▶ [Excerto do documento]

A pessoa que a placa não revela
Jeremias Neves é um nome de uma placa toponímica em Gondomar, Área Metropolitana do Porto. Neste dia em que me detive em frente à placa e a decidi registar, uma catadupa de memórias borbulhou como água a ferver num tacho. Era um dia de verão outonal e isso é capaz de ter ajudado.
Jeremias Gaudêncio das Neves mal consta do algoritmo do Google e mesmo esta sinalética urbana é enganadora, na sua heteronomia. O Jeremias que dá nome à rua é o pai do que eu conheci e a quem pedi para me contar a sua história de vida, em tempos. A rua é quase um quelho, que por acaso percorri muito na infância, a caminho da escola. É tão insignificante, que dá espaço a uma beleza equivocada. Desemboca num tanque (que não lhe pertence), onde parávamos à vinda da escola. Uma criançada penosamente vestida (nos anos 80, pelo menos nos subúrbios, o normal eram as calças de fazenda a picar a pele e os suspensórios), encharcando-se no lavadouro ou derretendo sandálias no alcatrão mole da rua, no verão, ou comendo uvas americanas pelo caminho, no tempo delas, ou apanhando flores ou atirando pedras. Suponho que a rua (que era um quelho mais quelho do que hoje, ao ponto de não ter nome) só tem simbolismo porque, para mim, de espaço, se transformou num lugar. Bachelard (1996) e Tuan (1977) explicam estes fenómenos. Hoje, a rua é uma mistura de infância com a minha versão da história de vida de Jeremias Neves filho.

▶ [Material extraído]
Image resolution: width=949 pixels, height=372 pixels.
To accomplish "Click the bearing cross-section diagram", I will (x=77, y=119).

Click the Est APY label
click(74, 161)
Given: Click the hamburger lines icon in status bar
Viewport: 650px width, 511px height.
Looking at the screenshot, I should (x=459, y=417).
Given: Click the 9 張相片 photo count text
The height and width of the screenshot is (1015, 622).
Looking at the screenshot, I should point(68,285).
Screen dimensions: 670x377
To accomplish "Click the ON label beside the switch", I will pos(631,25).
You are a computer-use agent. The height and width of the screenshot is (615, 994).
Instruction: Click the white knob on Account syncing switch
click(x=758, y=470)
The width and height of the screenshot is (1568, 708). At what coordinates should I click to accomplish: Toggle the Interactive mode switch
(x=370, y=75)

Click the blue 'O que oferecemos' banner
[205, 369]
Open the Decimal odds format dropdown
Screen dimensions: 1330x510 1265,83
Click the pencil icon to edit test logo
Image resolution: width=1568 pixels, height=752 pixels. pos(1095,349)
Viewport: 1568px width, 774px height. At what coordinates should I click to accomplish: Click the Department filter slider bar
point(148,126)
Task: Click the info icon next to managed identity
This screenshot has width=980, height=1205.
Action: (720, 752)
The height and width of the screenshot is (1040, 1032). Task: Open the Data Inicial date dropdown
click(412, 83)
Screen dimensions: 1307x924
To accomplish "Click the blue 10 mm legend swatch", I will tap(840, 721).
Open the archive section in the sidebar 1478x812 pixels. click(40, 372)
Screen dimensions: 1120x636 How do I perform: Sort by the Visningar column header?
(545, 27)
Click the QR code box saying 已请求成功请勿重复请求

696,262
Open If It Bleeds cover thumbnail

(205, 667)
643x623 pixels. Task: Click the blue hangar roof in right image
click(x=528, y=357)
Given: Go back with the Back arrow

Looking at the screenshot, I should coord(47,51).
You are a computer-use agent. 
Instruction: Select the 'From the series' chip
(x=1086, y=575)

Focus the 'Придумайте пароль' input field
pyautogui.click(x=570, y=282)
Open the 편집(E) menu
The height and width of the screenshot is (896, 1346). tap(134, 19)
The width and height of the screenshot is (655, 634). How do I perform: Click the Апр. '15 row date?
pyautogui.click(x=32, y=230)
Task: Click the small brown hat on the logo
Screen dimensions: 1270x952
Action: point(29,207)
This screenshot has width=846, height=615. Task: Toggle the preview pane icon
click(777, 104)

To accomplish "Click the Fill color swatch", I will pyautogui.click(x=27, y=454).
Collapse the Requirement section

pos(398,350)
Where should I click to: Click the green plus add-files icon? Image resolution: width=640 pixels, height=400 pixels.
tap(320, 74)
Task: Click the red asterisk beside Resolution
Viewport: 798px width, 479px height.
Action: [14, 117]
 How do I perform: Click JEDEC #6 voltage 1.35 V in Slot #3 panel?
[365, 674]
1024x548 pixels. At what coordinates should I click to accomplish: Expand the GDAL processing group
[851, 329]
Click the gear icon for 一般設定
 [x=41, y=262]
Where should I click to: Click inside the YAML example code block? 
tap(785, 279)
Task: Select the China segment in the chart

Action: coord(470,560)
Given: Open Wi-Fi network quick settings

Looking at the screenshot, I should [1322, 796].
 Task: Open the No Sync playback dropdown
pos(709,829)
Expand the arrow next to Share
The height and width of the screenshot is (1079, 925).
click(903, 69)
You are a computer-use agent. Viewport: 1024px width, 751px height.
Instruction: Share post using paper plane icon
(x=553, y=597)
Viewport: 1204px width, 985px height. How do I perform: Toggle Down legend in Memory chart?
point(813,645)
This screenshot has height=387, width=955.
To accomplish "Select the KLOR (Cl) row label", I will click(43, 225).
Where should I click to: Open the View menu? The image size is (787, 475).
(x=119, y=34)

▶ [Exercício proposto]
Extraia do texto sobre a rua Jeremias Neves o trecho que começa em "A pessoa que" e prossegue até "de ter ajudado.", sem alterações. As entradas constituem material à parte, independente do texto.

▶ [Resposta]
A pessoa que a placa não revela
Jeremias Neves é um nome de uma placa toponímica em Gondomar, Área Metropolitana do Porto. Neste dia em que me detive em frente à placa e a decidi registar, uma catadupa de memórias borbulhou como água a ferver num tacho. Era um dia de verão outonal e isso é capaz de ter ajudado.